**The data**
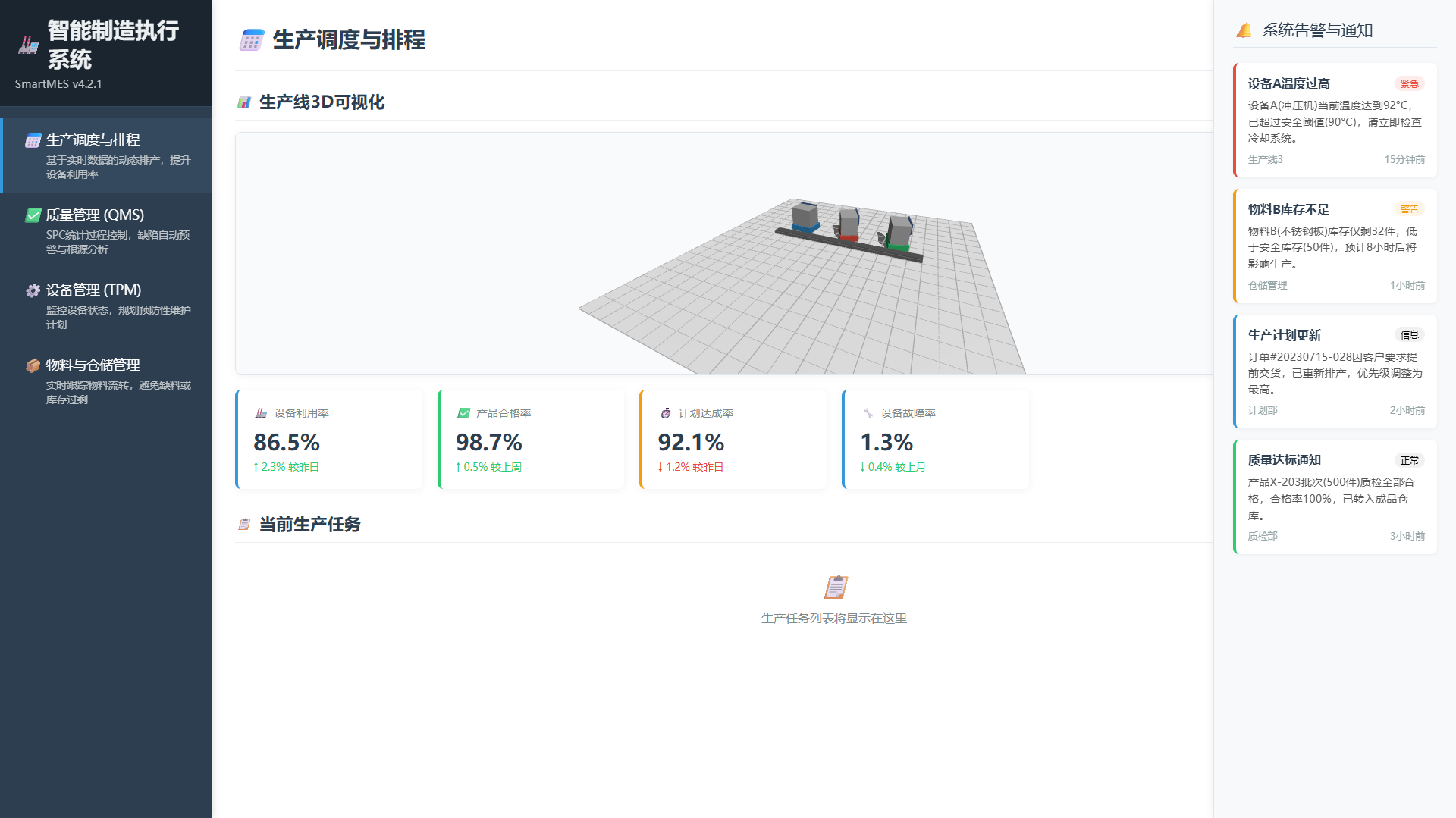Click the wrench icon on 设备故障率 card
Screen dimensions: 1456x818
[x=868, y=413]
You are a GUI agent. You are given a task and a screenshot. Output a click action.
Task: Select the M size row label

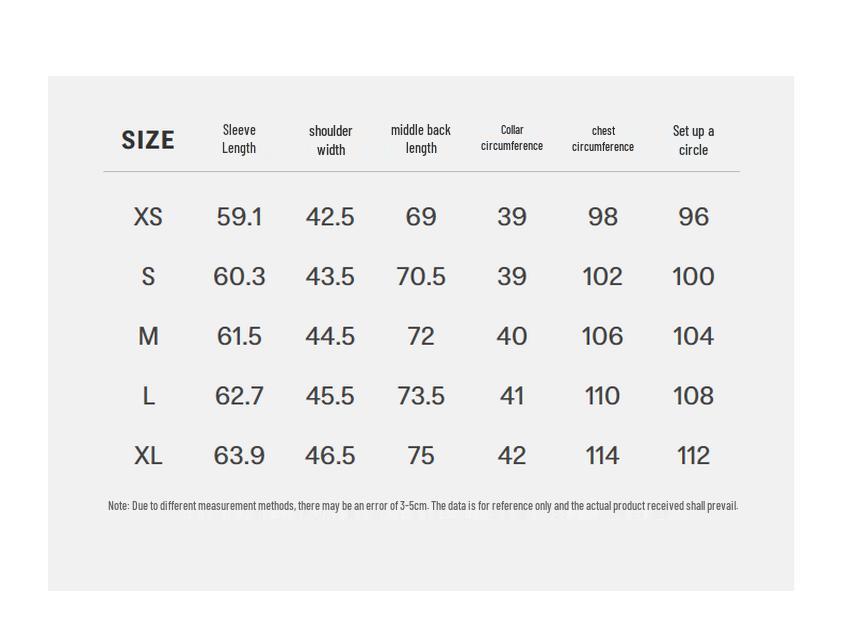pos(148,337)
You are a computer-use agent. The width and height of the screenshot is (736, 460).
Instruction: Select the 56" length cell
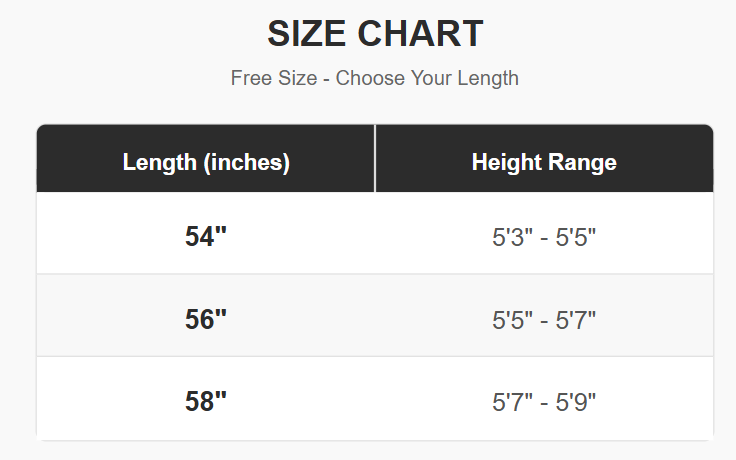click(206, 320)
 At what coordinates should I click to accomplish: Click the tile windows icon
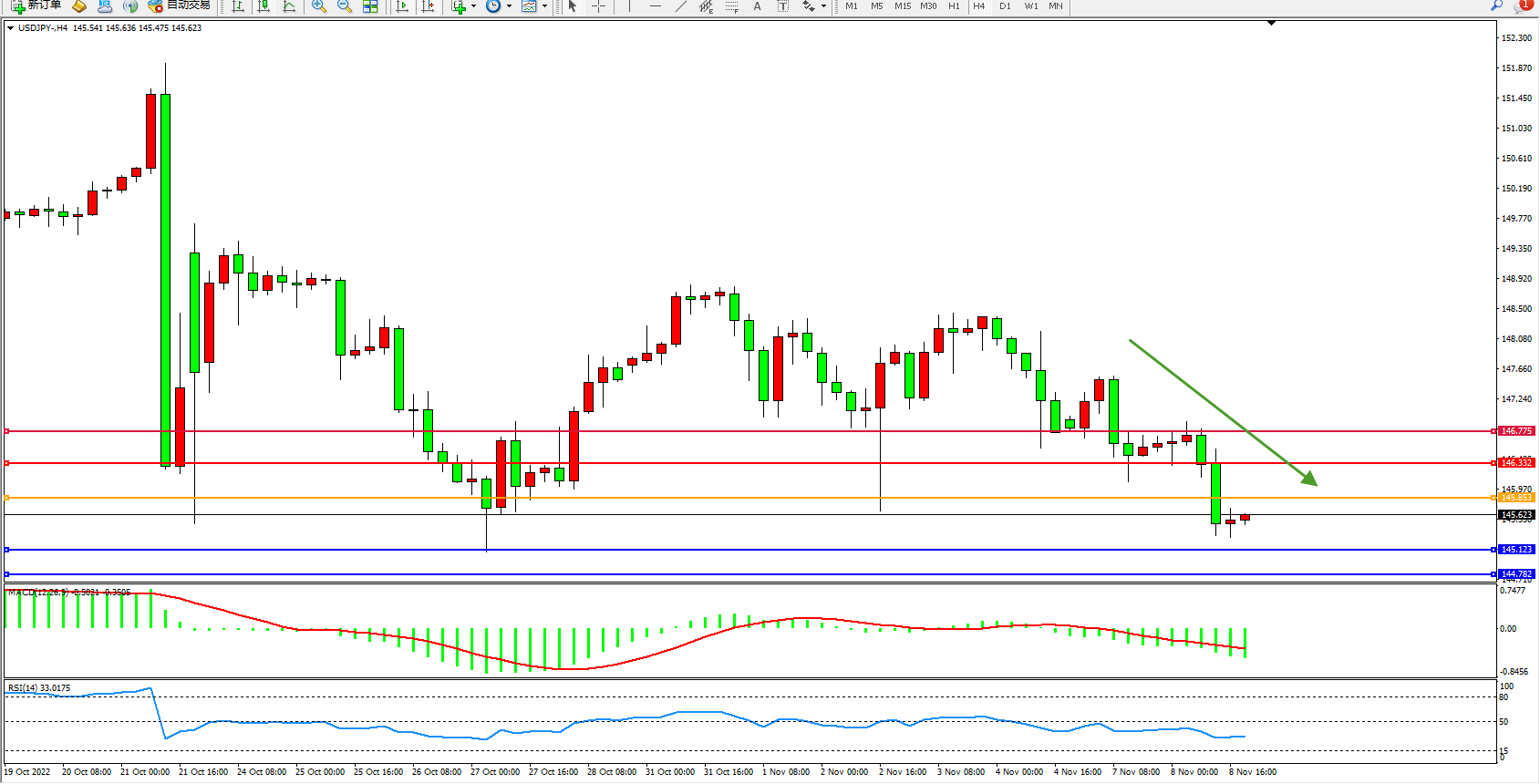point(370,6)
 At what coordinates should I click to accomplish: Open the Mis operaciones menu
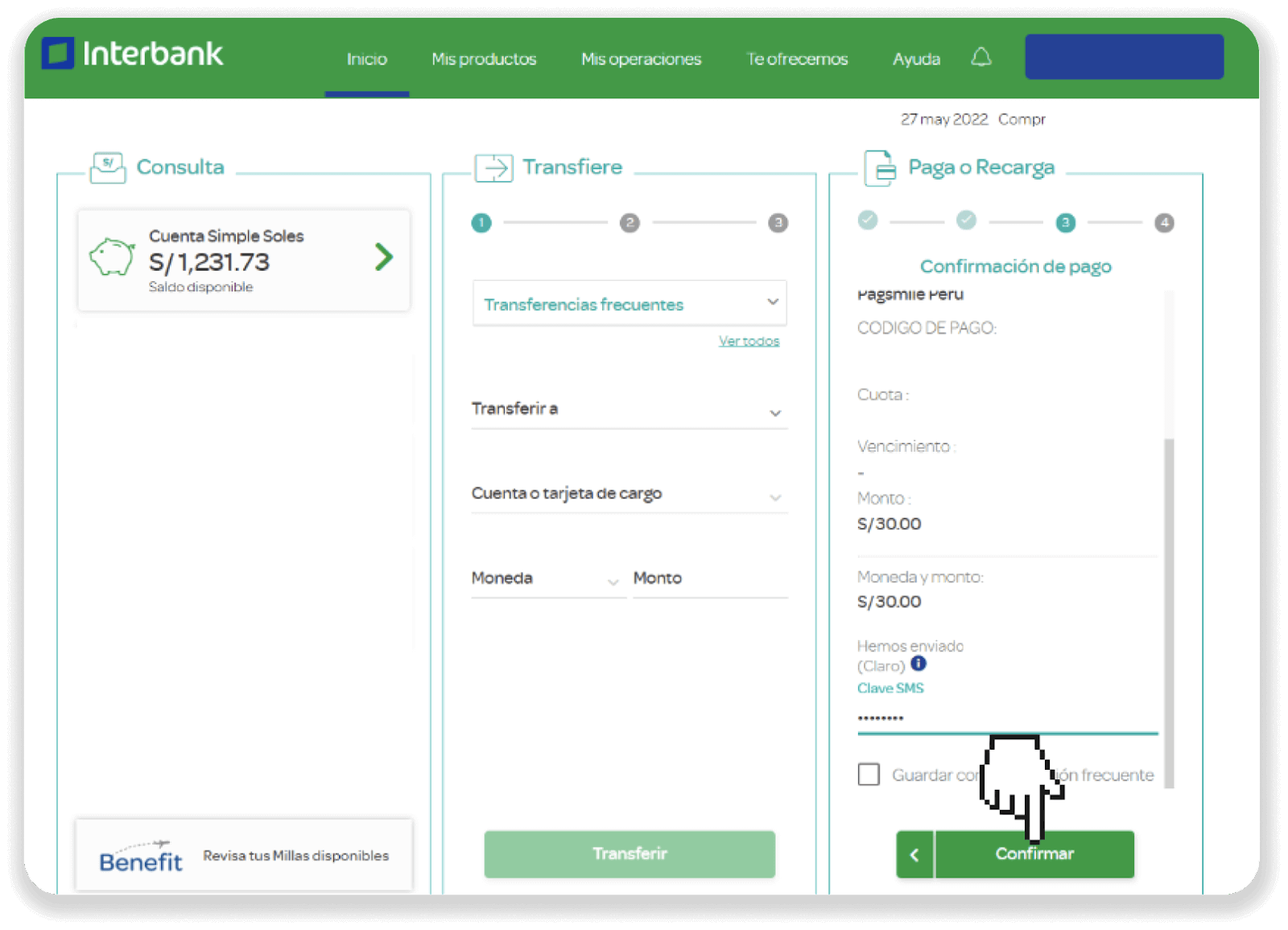pos(641,59)

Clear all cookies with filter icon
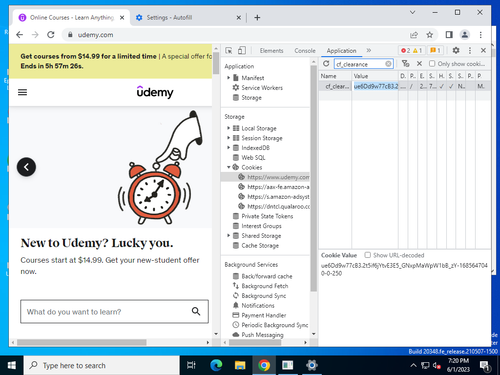coord(405,63)
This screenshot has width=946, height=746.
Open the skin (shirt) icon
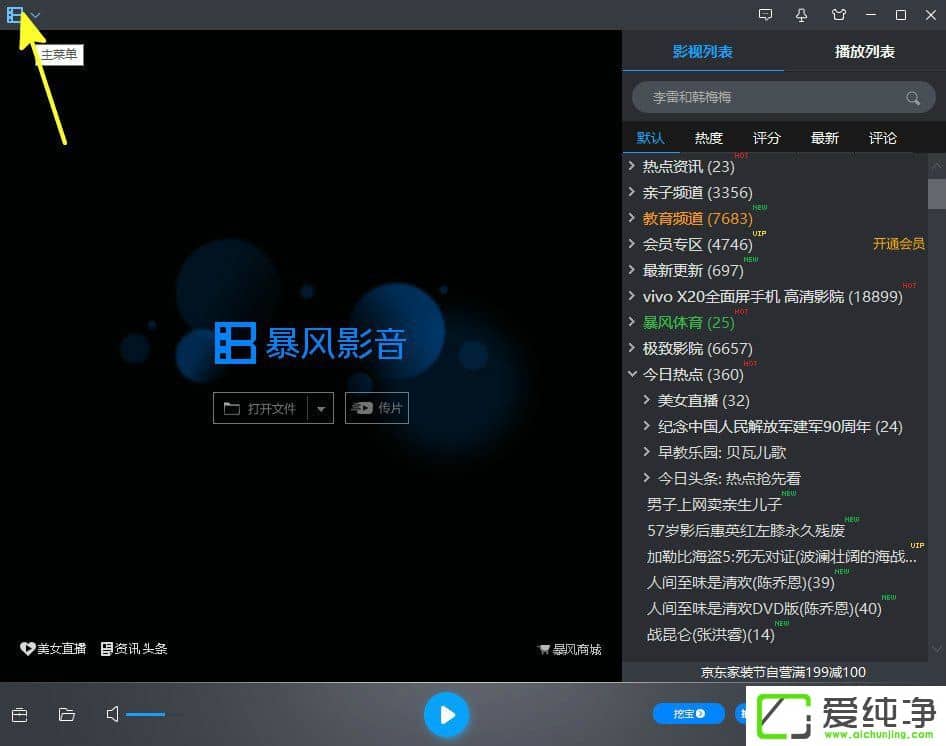pyautogui.click(x=838, y=15)
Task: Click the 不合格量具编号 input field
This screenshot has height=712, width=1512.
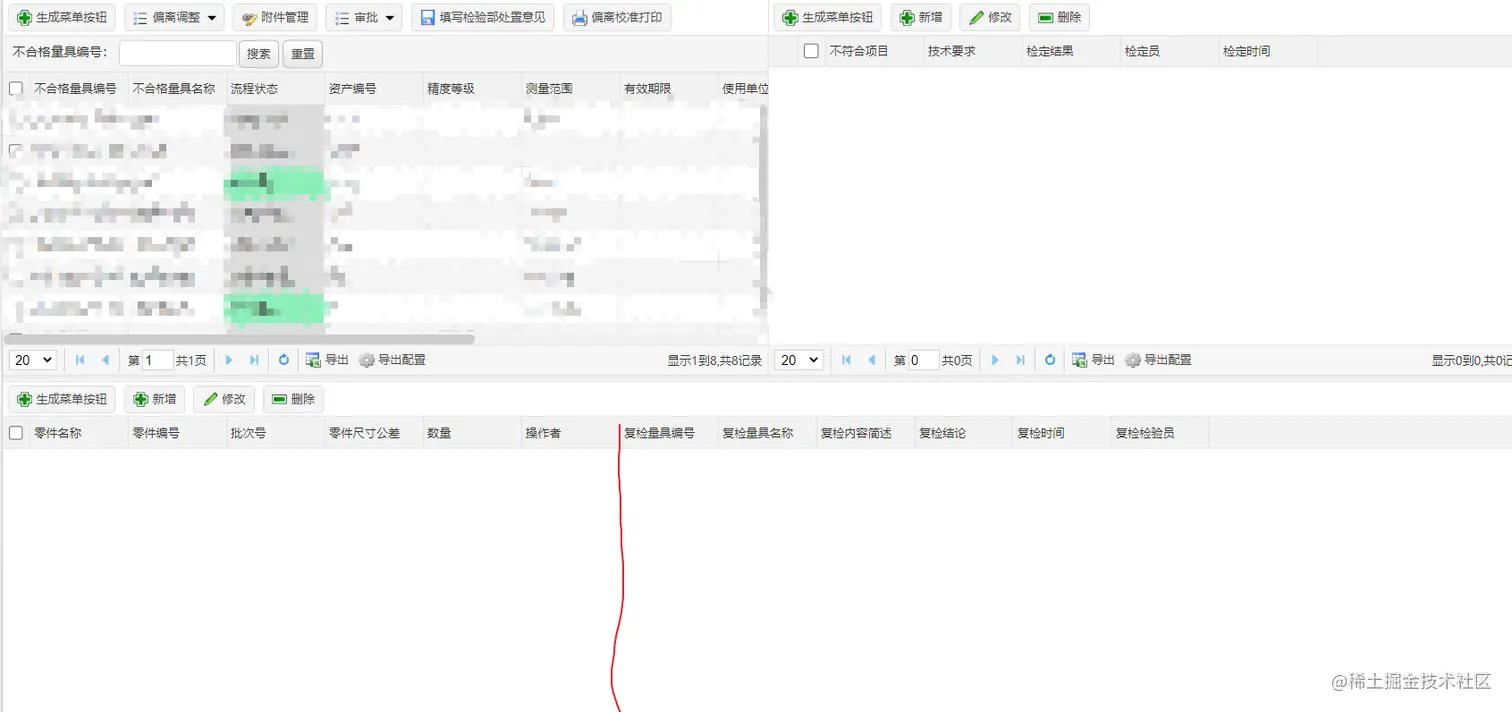Action: [x=176, y=53]
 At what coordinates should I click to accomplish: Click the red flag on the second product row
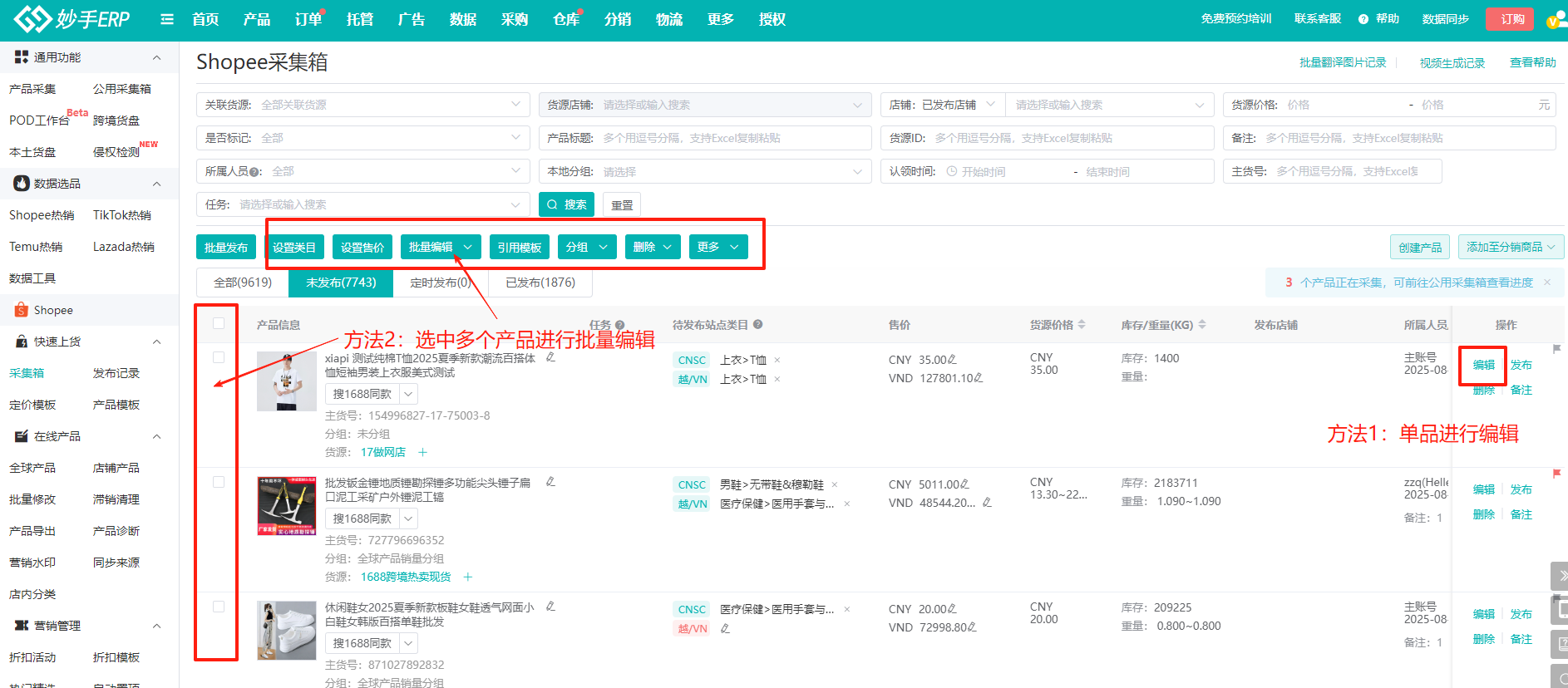pos(1556,474)
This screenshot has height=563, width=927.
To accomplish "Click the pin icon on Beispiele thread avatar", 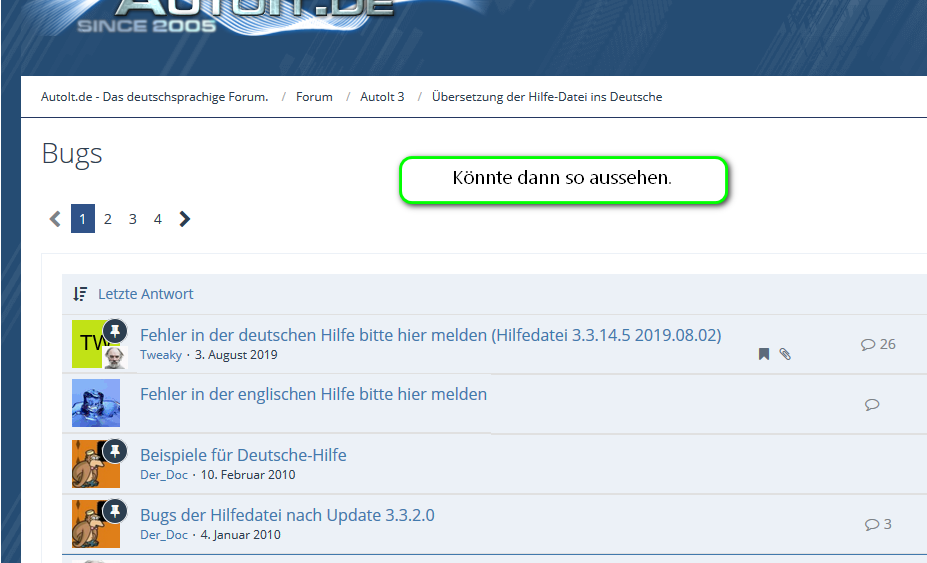I will pyautogui.click(x=115, y=451).
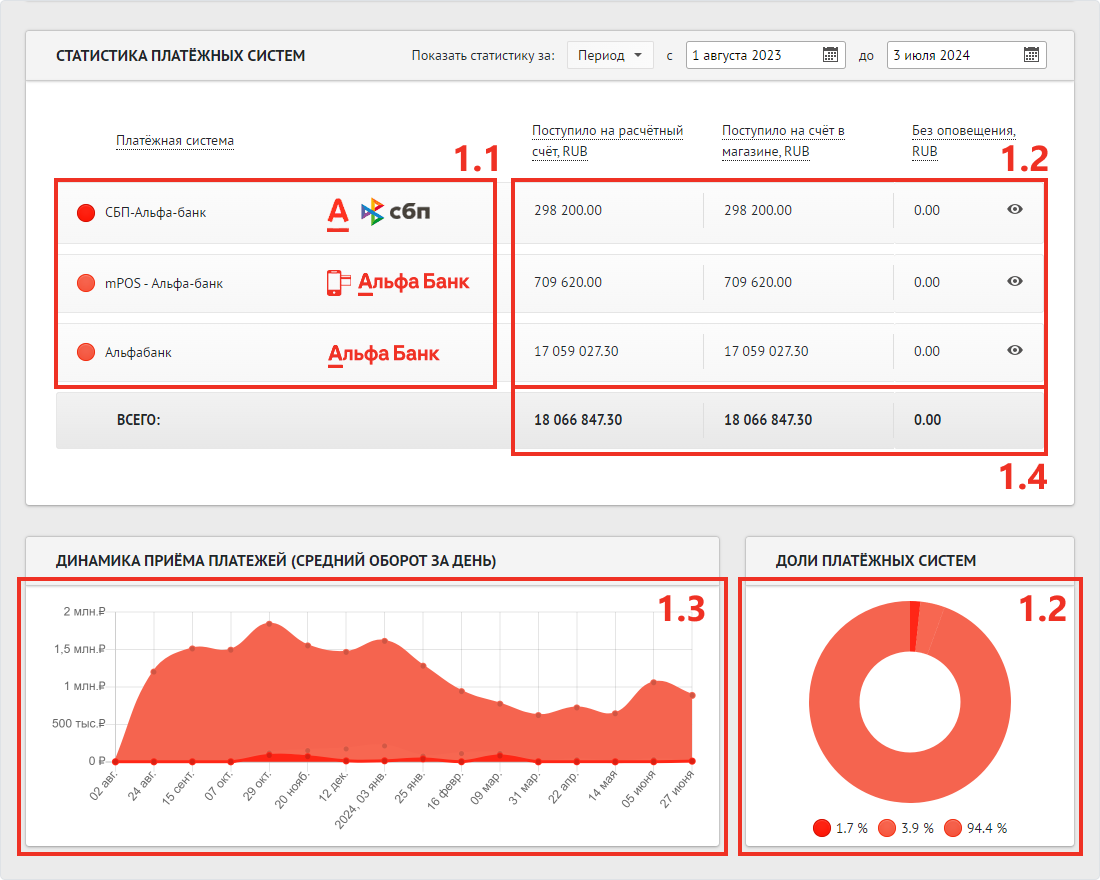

**Work task**
Starting at the line above that contains "You are a GUI", transcribe every line exactly through the line that contains "This screenshot has height=563, width=927.", including that last one, and skip the pictures.

**Output of the exercise**
You are a GUI agent. You are given a task and a screenshot. Output a click action.
Task: Select the M size row label

pos(148,337)
You are a computer-use agent. The width and height of the screenshot is (736, 460).
Instruction: Select the 56" length cell
click(206, 320)
 At what coordinates should I click to accomplish: Click the tile windows icon
point(370,6)
 At what coordinates should I click to accomplish: Open the Mis operaciones menu
pos(641,59)

Clear all cookies with filter icon
coord(405,63)
This screenshot has width=946, height=746.
Open the skin (shirt) icon
pyautogui.click(x=838, y=15)
Task: Click the 不合格量具编号 input field
This screenshot has height=712, width=1512.
Action: [x=176, y=53]
 At what coordinates should I click to accomplish: Click the red flag on the second product row
pos(1556,474)
This screenshot has height=563, width=927.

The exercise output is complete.